Maria Antonia lembra que a cada dia temos a notícia de um jovem negro morto ou de uma política que atinge a população negra. A pandemia só veio a escancarar essa situação. Por exemplo, “as mulheres negras, diaristas, ficaram sem renda. A abordagem aos jovens negros pela polícia está ainda mais brutal. Temos dados de mais de 120 pessoas foram mortas no período do isolamento”.

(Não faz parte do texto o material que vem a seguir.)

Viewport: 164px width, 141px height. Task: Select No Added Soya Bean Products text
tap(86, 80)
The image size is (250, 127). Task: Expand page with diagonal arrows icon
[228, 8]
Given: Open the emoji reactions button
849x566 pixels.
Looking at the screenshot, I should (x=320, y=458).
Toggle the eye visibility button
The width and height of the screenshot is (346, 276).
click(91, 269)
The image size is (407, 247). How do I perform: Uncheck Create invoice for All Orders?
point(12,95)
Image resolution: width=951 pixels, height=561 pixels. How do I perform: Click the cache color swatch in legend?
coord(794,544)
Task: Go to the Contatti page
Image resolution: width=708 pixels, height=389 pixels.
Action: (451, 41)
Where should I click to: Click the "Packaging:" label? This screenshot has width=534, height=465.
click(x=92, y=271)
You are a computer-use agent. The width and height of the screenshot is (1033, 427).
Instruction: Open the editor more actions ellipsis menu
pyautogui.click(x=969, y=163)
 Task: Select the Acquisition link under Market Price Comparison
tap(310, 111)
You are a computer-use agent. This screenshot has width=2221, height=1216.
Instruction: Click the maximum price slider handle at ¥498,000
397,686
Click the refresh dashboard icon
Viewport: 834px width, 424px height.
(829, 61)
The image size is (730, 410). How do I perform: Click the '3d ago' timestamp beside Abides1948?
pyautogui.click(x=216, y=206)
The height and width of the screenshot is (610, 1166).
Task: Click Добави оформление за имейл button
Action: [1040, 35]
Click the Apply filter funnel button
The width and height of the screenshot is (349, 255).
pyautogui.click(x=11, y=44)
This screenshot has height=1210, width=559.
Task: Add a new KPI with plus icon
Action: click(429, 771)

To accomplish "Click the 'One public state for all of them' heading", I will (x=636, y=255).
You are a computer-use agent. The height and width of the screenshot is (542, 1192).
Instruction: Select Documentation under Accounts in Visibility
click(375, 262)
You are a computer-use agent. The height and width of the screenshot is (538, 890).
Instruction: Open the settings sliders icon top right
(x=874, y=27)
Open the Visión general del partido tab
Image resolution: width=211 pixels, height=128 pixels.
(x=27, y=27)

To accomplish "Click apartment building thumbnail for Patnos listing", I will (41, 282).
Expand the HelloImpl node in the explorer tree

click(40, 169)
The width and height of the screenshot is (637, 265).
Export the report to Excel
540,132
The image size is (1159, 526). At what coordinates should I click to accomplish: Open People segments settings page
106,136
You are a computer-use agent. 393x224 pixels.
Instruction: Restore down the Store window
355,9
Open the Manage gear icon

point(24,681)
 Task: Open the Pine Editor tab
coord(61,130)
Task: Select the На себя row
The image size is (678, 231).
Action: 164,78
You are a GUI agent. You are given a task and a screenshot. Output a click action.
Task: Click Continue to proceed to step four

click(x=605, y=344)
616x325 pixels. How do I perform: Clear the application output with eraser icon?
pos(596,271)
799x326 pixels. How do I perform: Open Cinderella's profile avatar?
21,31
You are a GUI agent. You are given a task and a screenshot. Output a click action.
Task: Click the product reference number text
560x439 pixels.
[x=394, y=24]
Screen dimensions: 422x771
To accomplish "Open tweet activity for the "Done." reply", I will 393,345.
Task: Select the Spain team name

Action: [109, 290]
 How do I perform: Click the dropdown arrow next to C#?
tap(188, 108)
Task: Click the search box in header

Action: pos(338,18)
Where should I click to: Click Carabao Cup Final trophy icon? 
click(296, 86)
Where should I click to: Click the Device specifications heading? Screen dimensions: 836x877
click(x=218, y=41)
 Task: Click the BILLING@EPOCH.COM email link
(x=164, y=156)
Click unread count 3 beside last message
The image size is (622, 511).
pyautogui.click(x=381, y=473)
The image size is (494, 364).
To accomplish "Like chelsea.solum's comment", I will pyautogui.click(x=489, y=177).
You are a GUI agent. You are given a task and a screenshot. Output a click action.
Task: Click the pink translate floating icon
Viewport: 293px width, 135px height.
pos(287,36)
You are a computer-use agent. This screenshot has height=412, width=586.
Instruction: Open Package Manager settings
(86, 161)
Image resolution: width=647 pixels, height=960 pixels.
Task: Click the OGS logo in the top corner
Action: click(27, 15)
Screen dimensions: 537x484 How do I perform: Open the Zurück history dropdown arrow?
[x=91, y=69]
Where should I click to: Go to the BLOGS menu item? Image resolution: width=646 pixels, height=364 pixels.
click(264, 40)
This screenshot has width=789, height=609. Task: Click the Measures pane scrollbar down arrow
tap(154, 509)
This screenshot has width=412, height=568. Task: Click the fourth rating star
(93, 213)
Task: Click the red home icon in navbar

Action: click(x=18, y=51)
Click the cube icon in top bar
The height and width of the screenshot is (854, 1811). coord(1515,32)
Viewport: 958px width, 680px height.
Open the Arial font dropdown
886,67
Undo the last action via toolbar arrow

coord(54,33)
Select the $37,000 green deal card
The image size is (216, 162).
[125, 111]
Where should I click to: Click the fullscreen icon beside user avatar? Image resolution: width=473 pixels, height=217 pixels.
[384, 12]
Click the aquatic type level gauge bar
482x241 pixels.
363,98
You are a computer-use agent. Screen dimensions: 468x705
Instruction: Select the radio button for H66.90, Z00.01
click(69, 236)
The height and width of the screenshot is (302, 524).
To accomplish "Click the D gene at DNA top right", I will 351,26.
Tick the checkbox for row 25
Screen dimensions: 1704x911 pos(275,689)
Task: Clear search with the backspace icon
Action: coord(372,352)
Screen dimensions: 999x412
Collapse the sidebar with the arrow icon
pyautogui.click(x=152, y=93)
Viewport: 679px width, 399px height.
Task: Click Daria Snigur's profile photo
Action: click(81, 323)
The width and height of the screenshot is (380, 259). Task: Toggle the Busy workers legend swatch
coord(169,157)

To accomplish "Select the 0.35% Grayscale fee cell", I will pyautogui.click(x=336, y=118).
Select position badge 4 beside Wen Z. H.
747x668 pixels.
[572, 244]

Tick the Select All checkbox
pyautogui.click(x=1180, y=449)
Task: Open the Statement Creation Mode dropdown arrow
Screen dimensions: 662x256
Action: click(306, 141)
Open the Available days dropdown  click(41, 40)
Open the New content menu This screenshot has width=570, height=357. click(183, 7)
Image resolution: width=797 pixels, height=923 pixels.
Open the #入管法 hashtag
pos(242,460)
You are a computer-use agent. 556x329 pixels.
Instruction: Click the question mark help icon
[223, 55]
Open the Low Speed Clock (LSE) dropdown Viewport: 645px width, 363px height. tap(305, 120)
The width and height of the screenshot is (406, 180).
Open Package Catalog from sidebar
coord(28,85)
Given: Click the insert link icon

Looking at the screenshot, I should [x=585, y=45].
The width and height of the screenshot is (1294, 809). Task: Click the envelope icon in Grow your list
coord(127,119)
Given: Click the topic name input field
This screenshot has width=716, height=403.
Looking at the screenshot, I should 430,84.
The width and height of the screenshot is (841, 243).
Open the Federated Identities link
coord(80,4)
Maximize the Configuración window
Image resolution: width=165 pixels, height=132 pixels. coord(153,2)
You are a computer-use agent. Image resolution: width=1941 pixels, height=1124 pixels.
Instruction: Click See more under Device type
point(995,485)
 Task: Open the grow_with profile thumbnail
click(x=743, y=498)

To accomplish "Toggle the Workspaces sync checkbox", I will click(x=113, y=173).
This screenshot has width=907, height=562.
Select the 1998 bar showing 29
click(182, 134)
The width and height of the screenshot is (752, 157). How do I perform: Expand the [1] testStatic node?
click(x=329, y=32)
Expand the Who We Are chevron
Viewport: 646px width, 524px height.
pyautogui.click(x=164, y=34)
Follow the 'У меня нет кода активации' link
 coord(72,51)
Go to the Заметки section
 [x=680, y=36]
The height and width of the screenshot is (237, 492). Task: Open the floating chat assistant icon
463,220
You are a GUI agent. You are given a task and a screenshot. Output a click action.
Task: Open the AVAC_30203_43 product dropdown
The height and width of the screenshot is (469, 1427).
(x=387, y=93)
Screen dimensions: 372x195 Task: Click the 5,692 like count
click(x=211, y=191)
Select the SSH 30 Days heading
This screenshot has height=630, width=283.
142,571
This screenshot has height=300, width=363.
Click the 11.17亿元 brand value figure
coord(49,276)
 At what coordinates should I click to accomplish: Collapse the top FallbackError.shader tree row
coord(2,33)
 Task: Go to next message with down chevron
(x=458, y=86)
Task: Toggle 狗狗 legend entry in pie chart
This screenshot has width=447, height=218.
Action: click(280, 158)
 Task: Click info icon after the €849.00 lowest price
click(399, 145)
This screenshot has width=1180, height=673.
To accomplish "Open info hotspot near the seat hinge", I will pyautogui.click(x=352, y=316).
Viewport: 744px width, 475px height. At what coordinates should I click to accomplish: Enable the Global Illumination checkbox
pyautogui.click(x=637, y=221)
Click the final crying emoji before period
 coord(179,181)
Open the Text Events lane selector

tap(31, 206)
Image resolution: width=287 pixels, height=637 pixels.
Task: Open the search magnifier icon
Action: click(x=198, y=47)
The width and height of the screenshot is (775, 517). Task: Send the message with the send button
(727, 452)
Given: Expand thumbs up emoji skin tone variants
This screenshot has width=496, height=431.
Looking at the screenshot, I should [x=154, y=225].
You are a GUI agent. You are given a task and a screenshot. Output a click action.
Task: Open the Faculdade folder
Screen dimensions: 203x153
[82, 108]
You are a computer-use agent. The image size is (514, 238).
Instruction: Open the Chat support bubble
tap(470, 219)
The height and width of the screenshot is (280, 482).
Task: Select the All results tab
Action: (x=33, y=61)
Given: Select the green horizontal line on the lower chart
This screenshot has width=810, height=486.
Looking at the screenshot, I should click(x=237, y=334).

Reitera que quando se fala que a Covid vai atingir mais a população negra. “Isso é porque 57% da população negra está na periferia. A primeira vítima da no país era uma empregada doméstica negra. É preciso entender esse racismo estrutural. Esse governo retirou direitos e percebemos mais ainda agora o quanto isso nos afeta e o governo não tem projeto para fazer o combate à pandemia”. Maria Antonia conclui que a resistência existe e recorda que estão conseguindo revogar a lei do ministro contra as cotas para a pós-graduação.
A preocupação agora é com o relaxamento do distanciamento social e a abertura do comércio e retomada das atividades anunciada pelos governos estadual e municipal. Decisão tomada levando em consideração o mercado, sem diálogo com a sociedade.